Check out these five keys to conquering difficult meaningful use requirements.

1. Require patients to self-report demographic data. A key requirement of the meaningful use program, said Emsley, is the collection of patient demographic data like gender, race, ethnicity, and preferred language. “Many practices, particularly specialists, haven’t traditionally collected all of this information and entered it as structured data into the medical record,” he said. “Asking patients to self-report is the most efficient path to compliance.” Some physicians may be worried about asking patients to do this, he added, but, surprisingly, most patients are used to entering this type of information on forms as it is. “The most direct route is to provide patients with laptops, tablets, or kiosks in the waiting room to enter the information electronically.”

2. Distribute clinical summaries via a patient portal. Meaningful use requirements require a physician’s office to provide clinical summaries to patients within three business days of the visit. “In many busy specialist practices, physicians may see 50 patients per day, making it difficult to complete all the documentation before the patient leaves the office,” said Emsley. “To fulfill this requirement without a portal, practices may need to mail the patient a printed summary. Printing and postage costs make this a costly, stop-gap solution.” When the practice installs a patient portal, he added, staff can more quickly upload the clinical summary to the website. “Note that it is not currently required that patients download or read the clinical summary, just that it be ‘provided,’ which is generally interpreted as having been sent electronically,” he said.

3. Delegate vital sign collection, and consider digital monitors. Stage 1 meaningful use requirements compel practices to collect vital signs on each patient visit, said Emsley. This is another set of data many specialist practices – such as orthopedists and ophthalmologists – haven’t generally collected.  “It makes no sense for the physician to collect this information himself,” he said. “The office workflow can be organized so that medical assistants collect the data.” It may make sense to invest in a digital vital signs monitor, he added. “These machines can read weight, temperature and blood pressure and automatically upload it to the EHR, eliminating the need to input it with a keyboard.”

4. Dictation and custom templates speed physician input. “Practice efficiency will be significantly impaired if the physician must manually type in each patient’s clinical information to a static EHR,” said Emsley. Most advanced EHRs incorporate voice recognition and custom templates, he continued, which allow for accurate summaries to be created in seconds. “For example, some EHRs allow physicians to move from template to template by voice command, without clicking on pull-down menus,” he said. “Many physicians prefer voice commands because of their long experience with dictation.”

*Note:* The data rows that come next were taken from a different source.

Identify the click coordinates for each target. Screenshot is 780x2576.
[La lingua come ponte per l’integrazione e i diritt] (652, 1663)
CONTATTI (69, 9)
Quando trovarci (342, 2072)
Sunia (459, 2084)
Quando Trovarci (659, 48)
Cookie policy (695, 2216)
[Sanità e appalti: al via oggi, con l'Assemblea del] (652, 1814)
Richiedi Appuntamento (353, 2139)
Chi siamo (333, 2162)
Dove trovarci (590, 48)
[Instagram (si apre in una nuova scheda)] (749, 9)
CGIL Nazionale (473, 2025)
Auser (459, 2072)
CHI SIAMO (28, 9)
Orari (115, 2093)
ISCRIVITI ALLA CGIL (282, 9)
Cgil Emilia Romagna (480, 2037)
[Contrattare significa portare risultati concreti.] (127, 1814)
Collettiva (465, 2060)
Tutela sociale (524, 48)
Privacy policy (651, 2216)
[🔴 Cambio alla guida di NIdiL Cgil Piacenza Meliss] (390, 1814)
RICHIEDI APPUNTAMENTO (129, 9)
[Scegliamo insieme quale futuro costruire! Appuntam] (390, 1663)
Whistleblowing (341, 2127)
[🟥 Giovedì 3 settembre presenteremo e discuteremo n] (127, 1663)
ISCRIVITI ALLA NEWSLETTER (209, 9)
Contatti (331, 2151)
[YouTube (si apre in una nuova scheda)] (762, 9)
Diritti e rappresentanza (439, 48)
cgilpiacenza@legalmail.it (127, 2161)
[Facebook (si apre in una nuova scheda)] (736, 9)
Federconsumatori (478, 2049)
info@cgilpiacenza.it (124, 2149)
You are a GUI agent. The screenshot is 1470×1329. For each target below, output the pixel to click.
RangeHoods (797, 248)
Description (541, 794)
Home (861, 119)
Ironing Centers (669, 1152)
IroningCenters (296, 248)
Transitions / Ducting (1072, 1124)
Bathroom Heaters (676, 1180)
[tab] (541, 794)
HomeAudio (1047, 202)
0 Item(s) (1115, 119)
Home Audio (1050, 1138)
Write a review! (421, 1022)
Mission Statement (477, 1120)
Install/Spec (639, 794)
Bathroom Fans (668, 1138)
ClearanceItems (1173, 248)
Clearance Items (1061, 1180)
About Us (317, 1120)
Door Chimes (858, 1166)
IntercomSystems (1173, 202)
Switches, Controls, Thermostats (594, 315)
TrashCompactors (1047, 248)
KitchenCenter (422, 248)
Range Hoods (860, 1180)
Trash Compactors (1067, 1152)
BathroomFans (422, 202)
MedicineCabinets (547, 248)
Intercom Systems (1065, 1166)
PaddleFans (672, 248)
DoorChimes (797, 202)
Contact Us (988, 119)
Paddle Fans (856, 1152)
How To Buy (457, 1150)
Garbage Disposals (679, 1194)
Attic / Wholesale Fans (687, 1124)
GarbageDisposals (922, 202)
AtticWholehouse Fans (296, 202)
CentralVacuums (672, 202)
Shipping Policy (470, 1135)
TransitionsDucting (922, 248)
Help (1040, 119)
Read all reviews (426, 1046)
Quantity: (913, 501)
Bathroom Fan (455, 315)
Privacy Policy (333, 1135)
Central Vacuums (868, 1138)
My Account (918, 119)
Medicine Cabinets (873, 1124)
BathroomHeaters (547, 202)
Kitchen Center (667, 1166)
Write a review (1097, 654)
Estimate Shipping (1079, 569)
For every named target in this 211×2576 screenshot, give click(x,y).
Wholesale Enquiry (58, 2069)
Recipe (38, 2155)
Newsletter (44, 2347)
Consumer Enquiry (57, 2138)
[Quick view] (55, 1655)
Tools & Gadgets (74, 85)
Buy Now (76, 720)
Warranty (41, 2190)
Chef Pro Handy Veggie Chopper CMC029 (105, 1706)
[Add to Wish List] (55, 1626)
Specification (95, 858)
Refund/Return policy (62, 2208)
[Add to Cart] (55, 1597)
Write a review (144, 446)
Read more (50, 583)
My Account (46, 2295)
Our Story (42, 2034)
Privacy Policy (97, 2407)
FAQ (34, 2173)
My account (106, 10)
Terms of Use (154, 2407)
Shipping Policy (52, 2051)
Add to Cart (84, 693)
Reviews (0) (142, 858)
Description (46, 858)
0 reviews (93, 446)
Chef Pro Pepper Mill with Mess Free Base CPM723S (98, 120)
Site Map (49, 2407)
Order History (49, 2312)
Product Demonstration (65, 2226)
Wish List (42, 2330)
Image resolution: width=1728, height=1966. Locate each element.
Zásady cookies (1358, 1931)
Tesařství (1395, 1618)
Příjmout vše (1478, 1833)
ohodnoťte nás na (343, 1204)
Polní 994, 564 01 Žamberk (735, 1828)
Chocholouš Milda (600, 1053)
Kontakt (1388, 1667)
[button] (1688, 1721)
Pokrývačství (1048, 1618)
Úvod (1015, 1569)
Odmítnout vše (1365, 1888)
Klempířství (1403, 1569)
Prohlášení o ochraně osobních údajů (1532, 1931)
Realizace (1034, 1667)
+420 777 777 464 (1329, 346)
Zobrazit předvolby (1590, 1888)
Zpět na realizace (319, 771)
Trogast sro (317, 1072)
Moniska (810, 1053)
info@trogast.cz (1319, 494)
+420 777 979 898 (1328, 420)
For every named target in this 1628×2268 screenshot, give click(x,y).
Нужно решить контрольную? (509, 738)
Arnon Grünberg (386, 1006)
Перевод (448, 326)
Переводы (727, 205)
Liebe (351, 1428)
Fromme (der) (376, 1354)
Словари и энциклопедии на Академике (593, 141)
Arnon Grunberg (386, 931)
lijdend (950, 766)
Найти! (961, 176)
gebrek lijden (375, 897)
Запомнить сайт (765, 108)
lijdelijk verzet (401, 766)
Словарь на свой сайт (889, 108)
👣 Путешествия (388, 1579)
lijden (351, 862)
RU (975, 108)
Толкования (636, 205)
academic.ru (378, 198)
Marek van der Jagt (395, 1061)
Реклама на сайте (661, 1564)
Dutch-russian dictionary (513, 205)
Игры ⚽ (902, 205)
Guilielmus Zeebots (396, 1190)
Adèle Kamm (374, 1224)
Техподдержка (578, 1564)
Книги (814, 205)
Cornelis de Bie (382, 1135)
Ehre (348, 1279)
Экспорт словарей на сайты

5. Look beyond initial incentive payments for long-term gains. According to Emsley, smaller physician practices report that cost is the highest barrier to adoption of a certified EHR system that could enable meaningful use. “Practices that qualify in 2012 can earn up to $44,000 over the next five years in incentive payments,” he said. “That’s a large sum, but practice leaders still question whether it will justify all the costs of purchasing and installing the needed EHR system.” Emsley said there are two factors to consider. First, an effective, full-featured EMR system can increase practice productivity. “Second, the meaningful use incentives, or ‘carrots,’ will soon turn into sticks. Physicians who do not meet meaningful use standards by October 2014 will face Medicare payment cuts of 1 percent in 2015 and 2 percent in 2016.”